Jesus is our soul food.  Like fresh bread from the bakery, Jesus is our comfort food.  When we receive the Eucharist, we receive   Jesus, “the living bread that came down from heaven.”  We are united with him in his suffering and in his overwhelming love.  The Catechism of the Catholic Church teaches us “in the Eucharist the sacrifice of Christ becomes also the sacrifice of the members of his Body.  The lives of the faithful, their praise, sufferings, prayer, and work, are united with those of Christ and with his total offering, and so acquire a new value. Christ's sacrifice present on the altar makes it possible for all generations of Christians to be united with his offering” (CCC 1368).

God, Father of life,
your Son Jesus is our living bread
come down from you to give life
to us and to our world.
Let him restore our strength and courage
as we journey with him through life,
and give us the will and love
to share our bread with those who need it,
for in them Jesus cries out his hunger.
We ask this in the name of Jesus the Lord.
Amen.


Friday, August 3, 2018

18th Sunday in Ordinary Time

Blessed Mother Teresa once said, "People are hungry for God.  Do you see that? Quite often we look but do not see. We are all passing through this world. We need to open our eyes and see." In  today’s gospel from John 6:24-35, the people who followed Jesus to Capernaum after the miracle of the loaves and fishes were looking for Jesus the prophet but they did not see God the Son even though he was standing right in front of them.  They wanted heavenly signs like manna in the desert, but they failed to recognize the miracle of the loaves and fishes that they participated in as a sign that Jesus came from God.  They wanted to satisfy their physical hunger, but they were ignoring their spiritual hunger.

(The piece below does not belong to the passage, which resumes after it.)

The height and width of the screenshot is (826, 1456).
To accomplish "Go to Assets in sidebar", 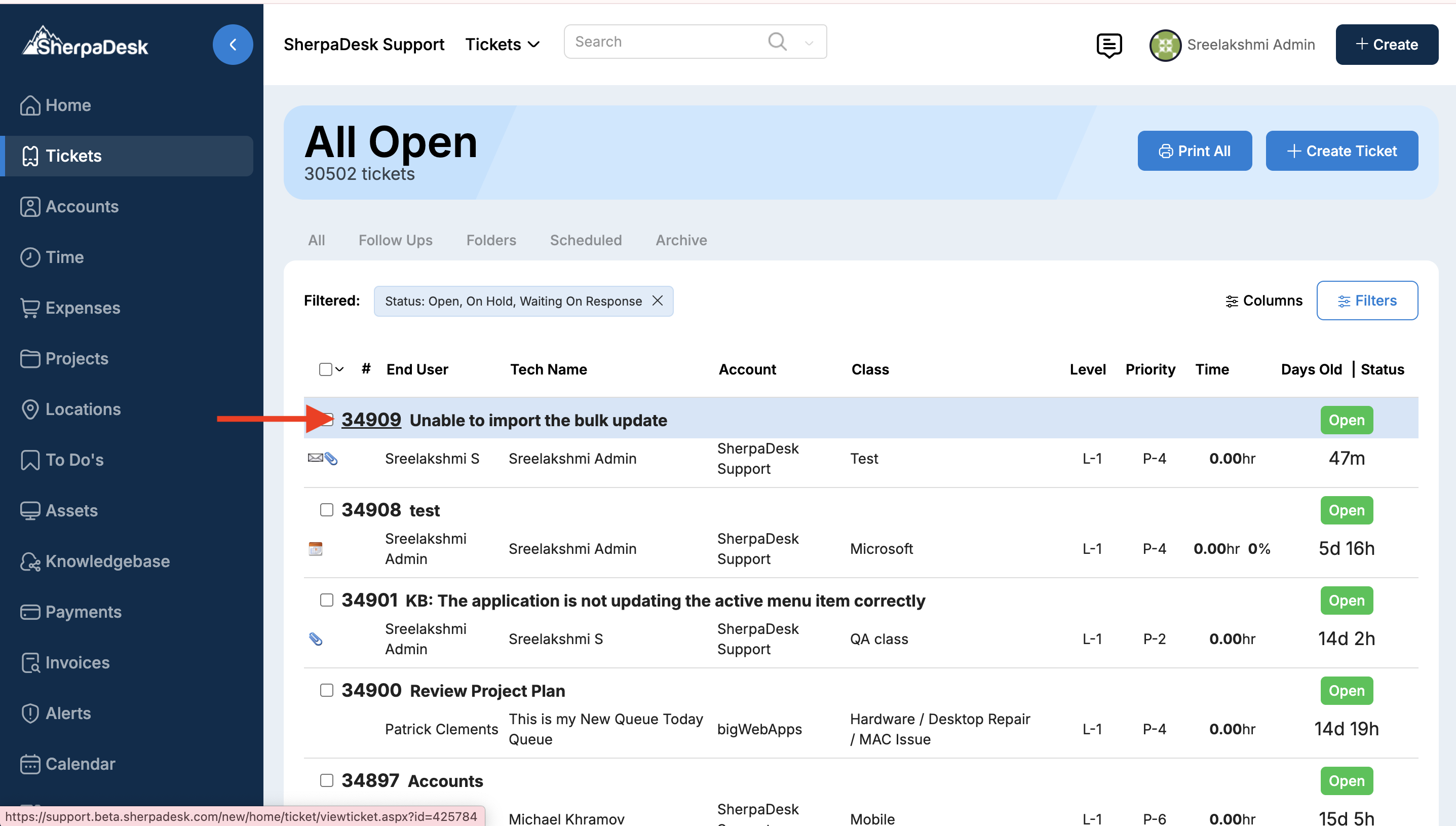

The Bread of Life Jesus offered the crowd in Capernaum and the Bread of Life he offers us sustains more than our physical needs.  The bread Jesus offers provides us with fullness of life.  That fullness includes love, joy, peace, compassion, forgiveness, understanding and wisdom.  The Bread of Life unites us with God and fulfills all our inner longings.  The Bread of Life is anything that nurtures our spirits.  We receive the Bread of Life in scripture, in song, in art, in relationships, in family, in community, in worship, in our belief in Jesus and in Eucharist.

Like the Israelites in our first reading from Exodus, the crowd following Jesus wanted their daily bread, bread that would not keep.  Jesus wanted to offer them “food that endures for eternal life.” As Catholics, we consider the Eucharist our Bread of Life.  Eucharist is our manna from heaven. The Catechism of the Catholic Church tells us “What material food produces in our bodily life, Holy Communion wonderfully achieves in our spiritual life.  Communion … preserves, increases, and renews the life of grace received at Baptism. This growth in Christian life needs the nourishment of Eucharistic Communion, the bread for our pilgrimage until the moment of death…” (CCC 1392).

 Our living God,
we hunger for lasting life and happiness
and the fulfillment of all our hopes.
Satisfy all our hungers
through your Son Jesus Christ,
our bread of life.
And when he has filled us with himself,
may he lead and strengthen us
to bring to a waiting world
the food of reconciliation and joy
which you alone can give to the full.
We ask this through Christ our Lord.